Dans les restaurants de rue, on fait la vaisselle à même la chaussée, dans un espace public que l’on se réapproprie.


Quelle qu’en soit la quantité. Une habitude difficile à concevoir pour un esprit occidental mais il est vrai tellement jubilatoire ! Quant à ma supérette de quartier, les jeunes vendeuses qui y officient prennent leur repas au milieu des rayons, empêchant le chaland quelque peu embarrassé de se servir en sauce soja et autres jus de fruits.
Les rues spécialisées, un concept typiquement local
Les villes vietnamiennes sont connues pour cette caractéristique dont les touristes sont friands : les rues de la ville sont souvent spécialisées dans un type de produit particulier. Phô Huê pour les casques, avenue Lê Duân, près de la gare, pour les lunettes, coté Est de la chaussée, et en chaussures pour hommes en face, coté Ouest. Et si vous la descendez un peu, vous tomberez sur des centaines de luminaires. Enfin, pour aménager la maison, vous pouvez passer par Trân Nhân Tông, une dizaine de boutiques proposent des petits meubles en bambou.
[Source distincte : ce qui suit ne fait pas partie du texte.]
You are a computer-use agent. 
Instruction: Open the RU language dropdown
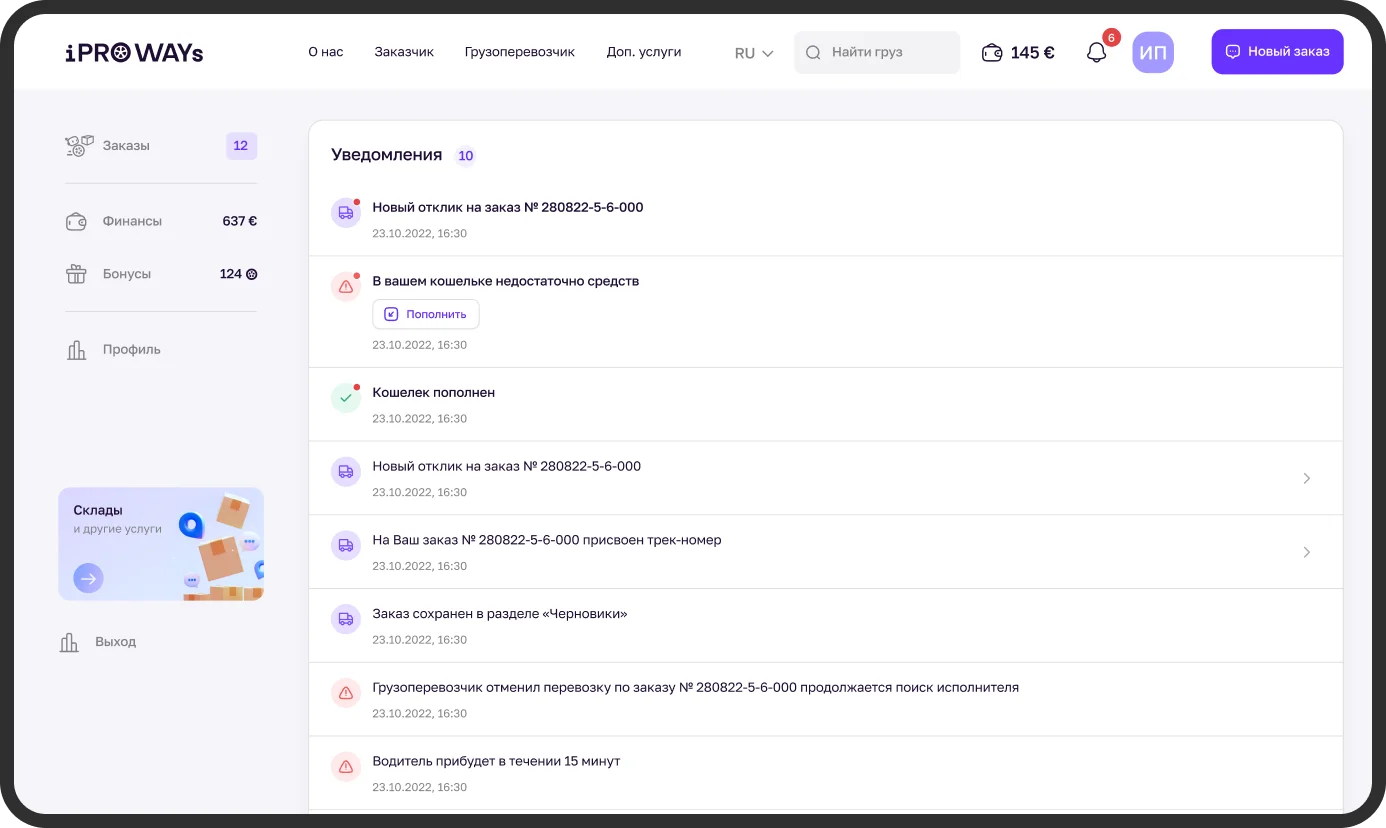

Dormir dehors ou en public, une habitude pour de nombreux Vietnamiens, en particulier les xe ôm (motos-taxis).


Une liste loin d’être exhaustive. D’un point de vue concurrentiel, tout occidental affirmerait qu’il est contre-productif de s’installer au même endroit pour vendre la même chose. Pourtant, quand on interroge un peu les commerçants, on se rend compte que ce concept est vu bien différemment. À Bà Triêu, les vendeuses de cacahuètes ne se font pas la guerre : «si le client va chez le voisin aujourd’hui, ce n’est pas un problème, il viendra chez nous demain», nous a indiqué l’une d’entre elle. Il n’est de fait pas question de concurrence, mais plutôt de partage. Des clients et donc des bénéfices. Ils ont en fait tout à y gagner. Une manière de faire du commerce qui remonte au XVIIe siècle, lorsque les ressortissants des villages de métier se sont installés en ville par corporation.
De manière générale, même si les Vietnamiens oublient volontiers cette notion quand ils conduisent leur moto, ils raisonnent en commun, quitte à ne pas laisser leur pensée s’exprimer. Les écoliers portent l’uniforme. Et il est souvent complexe de partager un point de vue différent. Car l’esprit communautaire tend vers l’homogénéité. Toutefois, contrairement à l’Occident, on peut se promener en pyjama dehors, avoir sa petite natte pour faire sa sieste au boulot, être à 3 ou 4 sur une moto, ne pas avoir les yeux rivés sur le compteur quand on conduit. Des choses que l’on peut se permettre sans qu’aucun regard inquisiteur ne se pose sur vous, et qui finalement procurent un réel sentiment de liberté.